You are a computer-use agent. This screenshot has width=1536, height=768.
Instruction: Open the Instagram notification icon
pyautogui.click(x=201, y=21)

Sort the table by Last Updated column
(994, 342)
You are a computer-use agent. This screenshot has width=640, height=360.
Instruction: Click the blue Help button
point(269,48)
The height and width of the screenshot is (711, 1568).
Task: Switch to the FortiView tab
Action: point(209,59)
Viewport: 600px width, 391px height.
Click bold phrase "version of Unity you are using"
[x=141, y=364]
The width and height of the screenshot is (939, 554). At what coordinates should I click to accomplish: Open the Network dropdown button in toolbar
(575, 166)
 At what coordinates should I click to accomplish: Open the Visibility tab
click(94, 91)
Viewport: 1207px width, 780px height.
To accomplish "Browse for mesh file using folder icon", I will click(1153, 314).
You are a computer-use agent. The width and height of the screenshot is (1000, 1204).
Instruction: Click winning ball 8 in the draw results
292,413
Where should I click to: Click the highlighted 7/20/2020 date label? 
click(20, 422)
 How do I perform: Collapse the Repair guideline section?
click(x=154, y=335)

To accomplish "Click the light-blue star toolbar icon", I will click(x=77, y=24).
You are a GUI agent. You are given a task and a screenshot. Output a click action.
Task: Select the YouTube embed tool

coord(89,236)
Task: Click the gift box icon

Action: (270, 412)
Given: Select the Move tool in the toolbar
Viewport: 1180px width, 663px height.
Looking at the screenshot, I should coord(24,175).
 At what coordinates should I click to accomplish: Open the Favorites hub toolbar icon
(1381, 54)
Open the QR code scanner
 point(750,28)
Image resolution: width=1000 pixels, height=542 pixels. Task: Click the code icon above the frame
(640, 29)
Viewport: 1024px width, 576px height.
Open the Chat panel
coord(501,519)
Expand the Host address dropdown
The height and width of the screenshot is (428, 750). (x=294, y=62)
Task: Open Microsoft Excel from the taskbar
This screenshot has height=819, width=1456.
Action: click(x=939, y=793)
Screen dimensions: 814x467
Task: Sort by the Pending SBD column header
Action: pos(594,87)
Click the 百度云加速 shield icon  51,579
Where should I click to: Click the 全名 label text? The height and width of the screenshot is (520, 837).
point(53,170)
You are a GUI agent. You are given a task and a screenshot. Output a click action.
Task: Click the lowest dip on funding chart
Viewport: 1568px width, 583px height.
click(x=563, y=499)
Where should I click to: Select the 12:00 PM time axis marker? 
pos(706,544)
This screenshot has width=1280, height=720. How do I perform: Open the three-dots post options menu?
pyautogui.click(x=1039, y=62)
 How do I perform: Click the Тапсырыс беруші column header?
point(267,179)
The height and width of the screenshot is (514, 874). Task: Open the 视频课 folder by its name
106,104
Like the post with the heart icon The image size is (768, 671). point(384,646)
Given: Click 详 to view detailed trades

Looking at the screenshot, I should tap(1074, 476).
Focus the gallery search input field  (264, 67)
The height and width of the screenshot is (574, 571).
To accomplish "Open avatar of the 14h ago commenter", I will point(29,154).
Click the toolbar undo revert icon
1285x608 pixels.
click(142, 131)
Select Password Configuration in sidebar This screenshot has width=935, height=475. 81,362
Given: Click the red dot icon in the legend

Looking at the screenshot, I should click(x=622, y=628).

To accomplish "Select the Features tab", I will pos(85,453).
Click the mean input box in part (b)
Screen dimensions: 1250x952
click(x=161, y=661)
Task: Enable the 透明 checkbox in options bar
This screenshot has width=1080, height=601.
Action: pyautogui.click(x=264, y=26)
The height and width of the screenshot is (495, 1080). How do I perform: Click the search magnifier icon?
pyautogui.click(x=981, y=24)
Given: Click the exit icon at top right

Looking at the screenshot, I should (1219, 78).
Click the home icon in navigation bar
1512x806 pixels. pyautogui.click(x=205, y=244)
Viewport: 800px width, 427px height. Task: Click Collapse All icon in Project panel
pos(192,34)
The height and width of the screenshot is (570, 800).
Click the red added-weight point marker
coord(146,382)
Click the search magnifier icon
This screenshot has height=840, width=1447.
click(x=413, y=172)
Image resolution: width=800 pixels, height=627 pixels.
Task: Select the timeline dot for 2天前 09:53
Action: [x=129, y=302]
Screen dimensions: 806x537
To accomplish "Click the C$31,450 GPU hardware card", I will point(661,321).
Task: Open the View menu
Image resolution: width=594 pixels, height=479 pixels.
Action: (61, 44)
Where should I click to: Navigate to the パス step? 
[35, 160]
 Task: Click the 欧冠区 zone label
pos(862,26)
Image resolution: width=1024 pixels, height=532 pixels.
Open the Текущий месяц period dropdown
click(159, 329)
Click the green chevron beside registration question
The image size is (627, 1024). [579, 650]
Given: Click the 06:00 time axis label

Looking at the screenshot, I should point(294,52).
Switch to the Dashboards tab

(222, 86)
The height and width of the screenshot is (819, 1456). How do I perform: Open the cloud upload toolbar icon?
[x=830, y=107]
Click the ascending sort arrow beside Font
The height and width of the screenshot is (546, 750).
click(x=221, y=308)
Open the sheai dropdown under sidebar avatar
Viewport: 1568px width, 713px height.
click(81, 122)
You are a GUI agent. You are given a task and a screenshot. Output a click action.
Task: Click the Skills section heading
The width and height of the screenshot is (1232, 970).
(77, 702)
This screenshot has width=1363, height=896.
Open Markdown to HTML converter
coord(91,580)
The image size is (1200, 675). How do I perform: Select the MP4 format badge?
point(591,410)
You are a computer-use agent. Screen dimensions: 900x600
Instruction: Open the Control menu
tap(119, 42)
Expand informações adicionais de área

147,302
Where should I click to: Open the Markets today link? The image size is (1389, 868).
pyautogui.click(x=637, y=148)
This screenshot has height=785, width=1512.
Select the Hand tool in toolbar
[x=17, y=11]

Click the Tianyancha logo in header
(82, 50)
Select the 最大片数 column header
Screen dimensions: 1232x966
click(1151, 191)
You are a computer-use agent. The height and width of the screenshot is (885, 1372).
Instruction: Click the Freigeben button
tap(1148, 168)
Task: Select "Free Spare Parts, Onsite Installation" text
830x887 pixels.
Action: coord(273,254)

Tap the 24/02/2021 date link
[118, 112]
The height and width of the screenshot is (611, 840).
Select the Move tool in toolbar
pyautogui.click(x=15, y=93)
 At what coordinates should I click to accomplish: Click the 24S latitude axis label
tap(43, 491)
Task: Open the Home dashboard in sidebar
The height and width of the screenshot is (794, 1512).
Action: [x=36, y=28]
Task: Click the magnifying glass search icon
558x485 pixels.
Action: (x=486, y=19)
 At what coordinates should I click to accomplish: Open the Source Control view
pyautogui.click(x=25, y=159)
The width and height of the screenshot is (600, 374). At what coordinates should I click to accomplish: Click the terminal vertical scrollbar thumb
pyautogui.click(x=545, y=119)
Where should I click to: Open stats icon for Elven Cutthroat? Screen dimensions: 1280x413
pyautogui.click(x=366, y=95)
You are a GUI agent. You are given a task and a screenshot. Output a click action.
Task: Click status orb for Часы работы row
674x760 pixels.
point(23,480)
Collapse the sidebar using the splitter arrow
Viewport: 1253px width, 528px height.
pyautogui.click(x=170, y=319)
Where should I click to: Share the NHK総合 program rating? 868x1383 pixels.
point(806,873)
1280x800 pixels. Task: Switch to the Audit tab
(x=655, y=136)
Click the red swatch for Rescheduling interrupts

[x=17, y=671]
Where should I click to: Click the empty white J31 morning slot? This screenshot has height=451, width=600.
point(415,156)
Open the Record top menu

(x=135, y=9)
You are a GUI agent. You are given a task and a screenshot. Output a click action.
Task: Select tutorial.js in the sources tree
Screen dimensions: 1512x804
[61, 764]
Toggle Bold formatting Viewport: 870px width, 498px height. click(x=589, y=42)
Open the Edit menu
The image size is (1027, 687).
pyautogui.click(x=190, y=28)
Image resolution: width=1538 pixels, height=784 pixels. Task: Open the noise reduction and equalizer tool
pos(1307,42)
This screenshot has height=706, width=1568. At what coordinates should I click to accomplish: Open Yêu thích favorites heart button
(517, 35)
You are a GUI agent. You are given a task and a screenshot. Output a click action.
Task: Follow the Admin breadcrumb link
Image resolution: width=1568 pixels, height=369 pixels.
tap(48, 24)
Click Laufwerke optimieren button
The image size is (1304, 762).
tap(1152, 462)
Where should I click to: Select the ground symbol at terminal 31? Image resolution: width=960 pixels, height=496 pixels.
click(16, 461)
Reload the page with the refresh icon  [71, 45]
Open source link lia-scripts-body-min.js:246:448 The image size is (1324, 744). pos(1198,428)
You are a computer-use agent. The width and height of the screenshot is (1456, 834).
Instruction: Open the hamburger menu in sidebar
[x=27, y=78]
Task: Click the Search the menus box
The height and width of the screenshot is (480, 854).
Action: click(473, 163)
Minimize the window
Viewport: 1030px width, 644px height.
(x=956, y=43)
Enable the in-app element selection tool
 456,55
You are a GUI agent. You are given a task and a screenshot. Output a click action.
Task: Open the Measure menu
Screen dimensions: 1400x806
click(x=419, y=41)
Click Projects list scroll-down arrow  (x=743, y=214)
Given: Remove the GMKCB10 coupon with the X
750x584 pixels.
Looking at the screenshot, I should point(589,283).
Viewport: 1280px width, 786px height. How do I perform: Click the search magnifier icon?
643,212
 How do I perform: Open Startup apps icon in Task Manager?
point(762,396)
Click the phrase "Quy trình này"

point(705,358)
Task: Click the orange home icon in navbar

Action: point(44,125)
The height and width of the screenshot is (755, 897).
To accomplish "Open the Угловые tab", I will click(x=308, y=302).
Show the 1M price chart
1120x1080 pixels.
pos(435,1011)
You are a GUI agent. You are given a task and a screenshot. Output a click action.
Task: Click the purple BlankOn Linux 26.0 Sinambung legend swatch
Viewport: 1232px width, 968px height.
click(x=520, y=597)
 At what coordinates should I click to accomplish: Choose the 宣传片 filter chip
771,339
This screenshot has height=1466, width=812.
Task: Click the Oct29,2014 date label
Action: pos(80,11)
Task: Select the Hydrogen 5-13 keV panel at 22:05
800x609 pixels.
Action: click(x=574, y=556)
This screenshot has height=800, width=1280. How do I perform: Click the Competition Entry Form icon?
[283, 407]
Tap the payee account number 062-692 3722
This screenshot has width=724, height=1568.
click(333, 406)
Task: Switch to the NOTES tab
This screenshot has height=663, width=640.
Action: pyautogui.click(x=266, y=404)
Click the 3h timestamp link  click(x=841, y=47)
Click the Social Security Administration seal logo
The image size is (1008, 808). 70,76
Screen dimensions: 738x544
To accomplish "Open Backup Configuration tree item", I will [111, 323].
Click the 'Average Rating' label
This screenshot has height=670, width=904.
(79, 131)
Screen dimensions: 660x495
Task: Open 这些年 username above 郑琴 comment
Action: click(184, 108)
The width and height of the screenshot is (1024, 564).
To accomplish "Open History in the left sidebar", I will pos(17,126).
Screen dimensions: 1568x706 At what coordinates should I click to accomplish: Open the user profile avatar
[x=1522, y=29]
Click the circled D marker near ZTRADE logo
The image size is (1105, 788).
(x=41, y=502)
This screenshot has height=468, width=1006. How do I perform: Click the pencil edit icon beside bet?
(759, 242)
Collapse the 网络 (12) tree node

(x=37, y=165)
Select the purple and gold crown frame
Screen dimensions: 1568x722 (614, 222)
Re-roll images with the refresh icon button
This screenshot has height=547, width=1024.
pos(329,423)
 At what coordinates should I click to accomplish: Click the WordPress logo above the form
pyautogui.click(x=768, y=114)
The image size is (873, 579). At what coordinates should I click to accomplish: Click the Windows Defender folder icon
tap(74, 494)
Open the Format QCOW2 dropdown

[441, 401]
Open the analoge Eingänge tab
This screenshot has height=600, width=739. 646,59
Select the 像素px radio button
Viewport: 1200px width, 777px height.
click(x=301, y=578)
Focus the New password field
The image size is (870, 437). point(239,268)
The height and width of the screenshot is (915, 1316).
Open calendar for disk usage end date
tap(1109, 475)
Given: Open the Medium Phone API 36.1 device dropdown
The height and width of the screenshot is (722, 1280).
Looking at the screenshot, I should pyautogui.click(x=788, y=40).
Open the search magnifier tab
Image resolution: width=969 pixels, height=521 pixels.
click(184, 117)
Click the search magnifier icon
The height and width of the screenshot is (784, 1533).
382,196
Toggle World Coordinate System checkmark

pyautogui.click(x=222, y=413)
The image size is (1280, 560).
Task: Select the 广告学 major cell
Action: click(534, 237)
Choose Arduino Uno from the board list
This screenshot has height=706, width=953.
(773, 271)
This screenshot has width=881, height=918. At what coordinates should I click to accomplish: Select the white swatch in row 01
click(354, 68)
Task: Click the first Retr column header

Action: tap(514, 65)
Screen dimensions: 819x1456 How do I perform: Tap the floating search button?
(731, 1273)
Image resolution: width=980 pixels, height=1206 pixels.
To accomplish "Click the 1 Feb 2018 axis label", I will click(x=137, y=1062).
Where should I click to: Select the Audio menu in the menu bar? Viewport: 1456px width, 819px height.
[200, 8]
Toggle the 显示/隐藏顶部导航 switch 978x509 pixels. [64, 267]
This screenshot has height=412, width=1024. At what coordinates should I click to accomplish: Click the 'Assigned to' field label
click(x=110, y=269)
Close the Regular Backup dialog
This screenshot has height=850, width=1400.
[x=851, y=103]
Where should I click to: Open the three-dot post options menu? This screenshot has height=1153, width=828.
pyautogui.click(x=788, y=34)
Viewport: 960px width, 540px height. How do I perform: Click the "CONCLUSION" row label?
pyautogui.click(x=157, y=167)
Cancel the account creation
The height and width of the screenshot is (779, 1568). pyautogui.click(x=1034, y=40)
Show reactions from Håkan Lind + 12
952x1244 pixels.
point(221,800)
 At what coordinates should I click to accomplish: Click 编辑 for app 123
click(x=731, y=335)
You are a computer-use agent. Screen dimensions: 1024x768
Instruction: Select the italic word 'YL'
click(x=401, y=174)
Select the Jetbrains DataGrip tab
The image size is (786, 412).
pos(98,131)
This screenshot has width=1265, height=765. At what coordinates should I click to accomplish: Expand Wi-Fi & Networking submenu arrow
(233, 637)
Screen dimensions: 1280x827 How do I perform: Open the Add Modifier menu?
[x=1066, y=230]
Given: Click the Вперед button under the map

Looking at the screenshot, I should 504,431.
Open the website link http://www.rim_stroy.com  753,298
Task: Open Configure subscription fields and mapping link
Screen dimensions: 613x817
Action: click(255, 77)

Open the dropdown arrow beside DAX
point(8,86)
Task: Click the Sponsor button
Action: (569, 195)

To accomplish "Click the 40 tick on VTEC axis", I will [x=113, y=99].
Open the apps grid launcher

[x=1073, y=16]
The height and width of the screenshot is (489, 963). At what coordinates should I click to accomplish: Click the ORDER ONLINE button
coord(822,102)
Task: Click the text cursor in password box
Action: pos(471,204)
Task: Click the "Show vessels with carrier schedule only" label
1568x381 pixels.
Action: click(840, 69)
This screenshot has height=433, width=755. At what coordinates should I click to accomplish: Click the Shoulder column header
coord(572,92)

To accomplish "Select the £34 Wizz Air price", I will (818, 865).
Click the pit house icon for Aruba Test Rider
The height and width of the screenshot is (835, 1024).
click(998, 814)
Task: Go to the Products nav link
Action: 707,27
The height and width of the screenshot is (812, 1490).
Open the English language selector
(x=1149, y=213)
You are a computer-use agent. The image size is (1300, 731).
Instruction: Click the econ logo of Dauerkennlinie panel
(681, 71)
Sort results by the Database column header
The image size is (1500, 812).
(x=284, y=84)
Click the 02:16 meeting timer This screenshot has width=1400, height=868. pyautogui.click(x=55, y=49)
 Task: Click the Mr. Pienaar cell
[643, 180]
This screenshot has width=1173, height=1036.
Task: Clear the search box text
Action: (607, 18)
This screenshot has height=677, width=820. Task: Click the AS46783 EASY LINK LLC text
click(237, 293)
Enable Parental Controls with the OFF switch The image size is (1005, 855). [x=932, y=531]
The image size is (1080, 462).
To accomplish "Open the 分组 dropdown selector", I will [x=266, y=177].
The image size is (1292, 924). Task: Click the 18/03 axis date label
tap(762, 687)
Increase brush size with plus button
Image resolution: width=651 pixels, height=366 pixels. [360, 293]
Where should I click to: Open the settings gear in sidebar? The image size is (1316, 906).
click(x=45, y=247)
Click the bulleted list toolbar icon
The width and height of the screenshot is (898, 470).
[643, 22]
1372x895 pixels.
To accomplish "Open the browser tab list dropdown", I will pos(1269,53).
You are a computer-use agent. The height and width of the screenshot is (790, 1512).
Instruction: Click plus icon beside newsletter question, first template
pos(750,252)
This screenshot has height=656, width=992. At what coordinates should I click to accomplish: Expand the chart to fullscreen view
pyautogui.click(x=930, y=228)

===

WHAT THE TASK ASKS
Return every line holding the word "refresh" from the records.

SOLUTION TO THE PROBLEM
Reload the page with the refresh icon  [71, 45]
Re-roll images with the refresh icon button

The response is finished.